Interior Secretary Sally Jewell was in the northwest coast community of Kivalina Monday, to hear what residents say are their concerns as erosion linked to climate change and rising sea levels threatens their subsistence way of life—and the very island the community is built upon.
Jewell was invited by the Alaska Federation of Natives to speak at their retreat in Kotzebue, an invitation that drew state lawmakers—including Governor Bill Walker and Lieutenant Governor Byron Mallott—to northwest Alaska to confront the secretary on recent federal decisions they say will limit oil and gas development on federal lands and waters across the state, including the Arctic National Wildlife Refuge and offshore oil exploration in the Chukchi Sea.
Jewell planned a trip of her own, to nearby Kivalina, about an hour’s flight from the Kotzebue hub. She planned to tour the village and meet with residents, to hear firsthand their concerns on a changing climate and a warming Arctic. Residents like Becky Norton, who has lived in Kivalina all her life, and has seen what erosion has done to the small community on a barrier island between the Chuckchi Sea and the Kivalina Lagoon.
“My husband built a cabin, with family, a two-story cabin about eight miles upriver,” she said, walking into town from the airstrip Monday afternoon. The wind was still and temperatures hovered around 20ºF. Norton said her family built their cabin “about 30 feet away from the bank. And the bank, where we are, it’s pretty high. When we park, we have to climb up and walk to our cabin.”
She said the cabin was used for years, a summer subsistence camp for her kids and her 22 grandkids.

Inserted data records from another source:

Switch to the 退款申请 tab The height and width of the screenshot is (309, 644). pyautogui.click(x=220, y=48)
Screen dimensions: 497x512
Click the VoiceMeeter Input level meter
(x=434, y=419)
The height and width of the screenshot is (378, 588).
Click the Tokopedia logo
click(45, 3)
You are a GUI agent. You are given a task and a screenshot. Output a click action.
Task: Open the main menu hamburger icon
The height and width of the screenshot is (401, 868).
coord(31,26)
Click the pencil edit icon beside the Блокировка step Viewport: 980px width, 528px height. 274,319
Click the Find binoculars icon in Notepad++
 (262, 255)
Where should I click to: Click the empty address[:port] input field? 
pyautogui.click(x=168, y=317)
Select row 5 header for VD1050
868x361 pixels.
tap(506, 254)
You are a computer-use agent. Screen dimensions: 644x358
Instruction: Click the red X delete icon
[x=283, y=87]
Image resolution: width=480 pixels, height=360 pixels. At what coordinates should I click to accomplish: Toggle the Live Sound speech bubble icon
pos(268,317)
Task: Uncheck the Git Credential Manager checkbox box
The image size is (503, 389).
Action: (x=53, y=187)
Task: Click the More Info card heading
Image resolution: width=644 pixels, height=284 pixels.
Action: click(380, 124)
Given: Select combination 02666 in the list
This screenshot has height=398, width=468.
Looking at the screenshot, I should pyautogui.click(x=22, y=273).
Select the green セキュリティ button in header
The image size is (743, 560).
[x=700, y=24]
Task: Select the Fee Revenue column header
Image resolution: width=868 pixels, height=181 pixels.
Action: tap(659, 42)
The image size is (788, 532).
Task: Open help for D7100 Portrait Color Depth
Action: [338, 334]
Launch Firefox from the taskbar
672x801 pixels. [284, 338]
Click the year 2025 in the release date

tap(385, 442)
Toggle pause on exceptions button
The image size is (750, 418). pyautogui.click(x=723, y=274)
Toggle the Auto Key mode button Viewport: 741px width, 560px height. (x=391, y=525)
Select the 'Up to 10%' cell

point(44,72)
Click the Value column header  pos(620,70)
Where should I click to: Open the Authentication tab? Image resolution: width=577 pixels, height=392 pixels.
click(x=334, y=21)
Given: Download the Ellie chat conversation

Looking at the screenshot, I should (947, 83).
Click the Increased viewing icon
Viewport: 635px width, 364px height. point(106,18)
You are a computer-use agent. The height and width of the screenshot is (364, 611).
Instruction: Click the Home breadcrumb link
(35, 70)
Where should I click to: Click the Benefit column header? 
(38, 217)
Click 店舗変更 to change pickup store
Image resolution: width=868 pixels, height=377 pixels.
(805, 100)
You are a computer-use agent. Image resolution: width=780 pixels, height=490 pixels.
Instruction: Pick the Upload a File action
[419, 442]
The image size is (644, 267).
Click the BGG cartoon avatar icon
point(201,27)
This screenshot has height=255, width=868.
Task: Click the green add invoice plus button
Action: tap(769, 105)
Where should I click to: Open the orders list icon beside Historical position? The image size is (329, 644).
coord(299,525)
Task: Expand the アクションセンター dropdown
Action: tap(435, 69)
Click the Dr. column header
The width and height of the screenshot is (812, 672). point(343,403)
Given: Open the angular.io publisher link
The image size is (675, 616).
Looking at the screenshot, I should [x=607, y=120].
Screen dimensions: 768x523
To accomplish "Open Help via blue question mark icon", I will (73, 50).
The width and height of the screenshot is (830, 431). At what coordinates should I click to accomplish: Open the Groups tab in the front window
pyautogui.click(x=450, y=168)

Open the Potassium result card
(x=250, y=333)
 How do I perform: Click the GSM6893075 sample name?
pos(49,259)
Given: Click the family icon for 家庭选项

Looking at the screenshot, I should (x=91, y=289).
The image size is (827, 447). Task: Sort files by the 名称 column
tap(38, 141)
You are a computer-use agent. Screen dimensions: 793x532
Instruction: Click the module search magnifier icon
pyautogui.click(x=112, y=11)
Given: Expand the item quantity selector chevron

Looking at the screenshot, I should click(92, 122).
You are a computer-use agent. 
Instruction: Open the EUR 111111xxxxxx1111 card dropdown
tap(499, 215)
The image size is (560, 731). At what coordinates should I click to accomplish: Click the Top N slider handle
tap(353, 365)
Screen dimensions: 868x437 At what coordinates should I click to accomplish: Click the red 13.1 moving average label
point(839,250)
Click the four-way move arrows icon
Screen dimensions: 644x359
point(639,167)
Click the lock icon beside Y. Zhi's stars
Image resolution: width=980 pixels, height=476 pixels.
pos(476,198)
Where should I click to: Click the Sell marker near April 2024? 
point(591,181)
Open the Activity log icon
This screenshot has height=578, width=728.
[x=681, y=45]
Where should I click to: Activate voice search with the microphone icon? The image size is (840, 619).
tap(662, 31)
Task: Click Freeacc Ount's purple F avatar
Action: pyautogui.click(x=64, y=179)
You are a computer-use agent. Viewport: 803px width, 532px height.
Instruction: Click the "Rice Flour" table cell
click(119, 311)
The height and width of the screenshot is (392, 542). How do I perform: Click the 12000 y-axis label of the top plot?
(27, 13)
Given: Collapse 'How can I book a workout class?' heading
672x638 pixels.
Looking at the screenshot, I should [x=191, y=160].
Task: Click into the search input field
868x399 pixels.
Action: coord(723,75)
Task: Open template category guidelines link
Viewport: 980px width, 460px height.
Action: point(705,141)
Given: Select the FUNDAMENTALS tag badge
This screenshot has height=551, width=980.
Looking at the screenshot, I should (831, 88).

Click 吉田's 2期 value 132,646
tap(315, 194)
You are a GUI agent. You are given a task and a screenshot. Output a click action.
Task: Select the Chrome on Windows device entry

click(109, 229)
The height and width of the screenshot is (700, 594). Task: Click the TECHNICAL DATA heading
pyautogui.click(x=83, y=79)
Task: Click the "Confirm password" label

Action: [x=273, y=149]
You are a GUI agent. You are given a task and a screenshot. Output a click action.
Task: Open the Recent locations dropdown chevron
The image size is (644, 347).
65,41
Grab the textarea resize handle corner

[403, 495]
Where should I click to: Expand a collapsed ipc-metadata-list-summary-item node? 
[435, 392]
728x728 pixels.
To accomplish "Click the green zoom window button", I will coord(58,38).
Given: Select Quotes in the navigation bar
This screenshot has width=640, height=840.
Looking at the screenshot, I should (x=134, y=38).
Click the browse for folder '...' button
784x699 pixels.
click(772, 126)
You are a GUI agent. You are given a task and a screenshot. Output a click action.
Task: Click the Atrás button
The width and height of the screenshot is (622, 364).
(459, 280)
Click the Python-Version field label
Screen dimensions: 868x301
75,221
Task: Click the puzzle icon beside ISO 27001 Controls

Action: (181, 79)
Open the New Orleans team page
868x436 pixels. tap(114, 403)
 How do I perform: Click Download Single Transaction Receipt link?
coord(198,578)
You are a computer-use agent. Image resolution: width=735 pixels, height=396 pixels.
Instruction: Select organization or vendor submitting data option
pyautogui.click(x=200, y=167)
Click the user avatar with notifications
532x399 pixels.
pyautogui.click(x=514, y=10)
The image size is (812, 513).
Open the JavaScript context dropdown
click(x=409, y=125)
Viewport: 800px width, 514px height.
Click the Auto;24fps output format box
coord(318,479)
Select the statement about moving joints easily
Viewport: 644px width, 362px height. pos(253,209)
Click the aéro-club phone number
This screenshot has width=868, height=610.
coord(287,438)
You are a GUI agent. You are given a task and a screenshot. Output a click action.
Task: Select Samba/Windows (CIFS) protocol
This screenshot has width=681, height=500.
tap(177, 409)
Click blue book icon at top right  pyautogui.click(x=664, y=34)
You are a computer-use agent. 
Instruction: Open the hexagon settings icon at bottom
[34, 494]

But now the cabin is gone.
“This summer it fell into the river,” she said.
Norton’s cabin—and similar destruction linked to stronger seasonal storms that are eroding more and more of the community—took center stage at presentations for Secretary Jewell at the community’s McQueen School. Speakers, including a group of four students, outlined their concerns: namely, the ongoing struggle with erosion, the battle to fund a new school, and the emergency evacuation road required for the new school to happen.
All told, the school and road could cost upwards of $120 million. Solving the erosion issue, and possibly relocating the entire village, could cost millions more.
Jewell listened, made introductions, and posed for photos before hopping in the back of a pickup truck for a tour of the village with tribal president Millie Hawley.
“This is the home that was in danger of falling into the lagoon, until they put the rock revetments,” Hawley said.
“They put that on the outskirts, there?” Jewell asked, motioning to what appeared to be a pile of snow along both sides of the house.
“You can’t see it now, because it’s all covered with snow,” Hawley said, adding that the U.S. Army Corps of Engineers installed the revetments.
Further along the tour, the truck slowed along the side of the island that borders the Chukchi sea. In the distance, seal hunters were on the hunt and poised on the ice. “We used to be able to get fish out here,” Hawley said, “but we haven’t gotten fish for four years,” she said mostly due to ice conditions. When Jewell asked why, Hawley explained a “late start” to the annual ice now freezes to the bottom of the lagoon, “which stays until the fish have already migrated out to the ocean.”
Jewell’s tour ended at the airstrip, not far from the plane that would take her back to Kotzebue. Before she left, she saw the charred remains of the community’s only store, which burned down in December; the homes sinking, and sometimes falling, into the Chukchi Sea and lagoon; the brown tundra and jumbled ice that looked more like breakup than mid-February, which can often make caribou herds inaccessible.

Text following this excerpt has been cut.